According to Ofcom figures, in 2010, there were 10 million business landlines, which had fallen to 6.4 million by December 2017. Voice minutes have dropped even more dramatically – from 38 million minutes in 2010 to 18.8 in 2017.
Small businesses have been shifting to mobile-only communications for years, but this effect has now entered the large enterprise market. With a choice of mobile (cellular) communications or VoIP applications, the death of the fixed line phone seems inevitable and to be accelerating.
This week PwC announced it will stop using landlines, and will replace these with mobiles by the end of the summer. It says this move is “more efficient” for its business. “With landline usage falling rapidly, we believe that a more mobile-focused policy is a more efficient way of working,” says the accountancy giant.
Emma Thorogood, PwC’s London director of communications, said the shift has been going on for some years, starting with the refurbishment of the company’s offices in Leeds.
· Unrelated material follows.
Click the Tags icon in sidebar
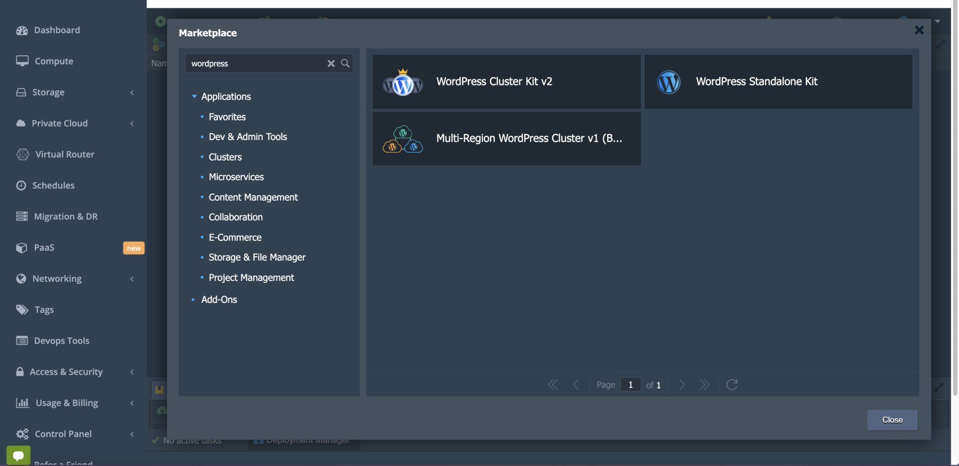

PWC says that a mobile communications policy is being rolled out simply in response to how staff are now working – as they increasingly work from home, from client’s premises, and travelling abroad. Even when they work within one of the company’s 24 offices, they are often hotdesking, which is far easier to do if staff use mobiles.
Long the core of the B2B market this is great news for mobile B2B providers and bad news for fixed line. Since many service providers are now convergent, there is likely to simply be a switch in revenue from fixed to mobile business units (fixed-mobile substitution). However, it isn’t quite as simple as this. When businesses go fully mobile it opens up the door to even more disruptive policies such as bring-your-own-device (BYOD), which fragments communications spending and makes it harder to influence and capture.
As Omnisperience has been saying for some time, the accelerating consumerisation of the B2B communications market will see more large firms behaving like SMEs in many aspects of their purchasing.
BYOD makes sense in today’s business environment because it enables the individual employee to choose a network that works well wherever they are. It also accommodates the use of contractors and short-term staff, as the business market becomes more agile in its use of resources. However, it also introduces well-documented security and operational risks that will have to be managed.
The challenge is for service providers to manage the death of fixed line telephony while keeping hold of as much of the revenue as possible. Mobile communications has the potential to be equally, if not more, lucrative for B2B service providers. However, selling to millions of workers individually, rather than to an IT Director buying tens of thousands of lines, is a challenge and requires a change in the way B2B providers market and sell.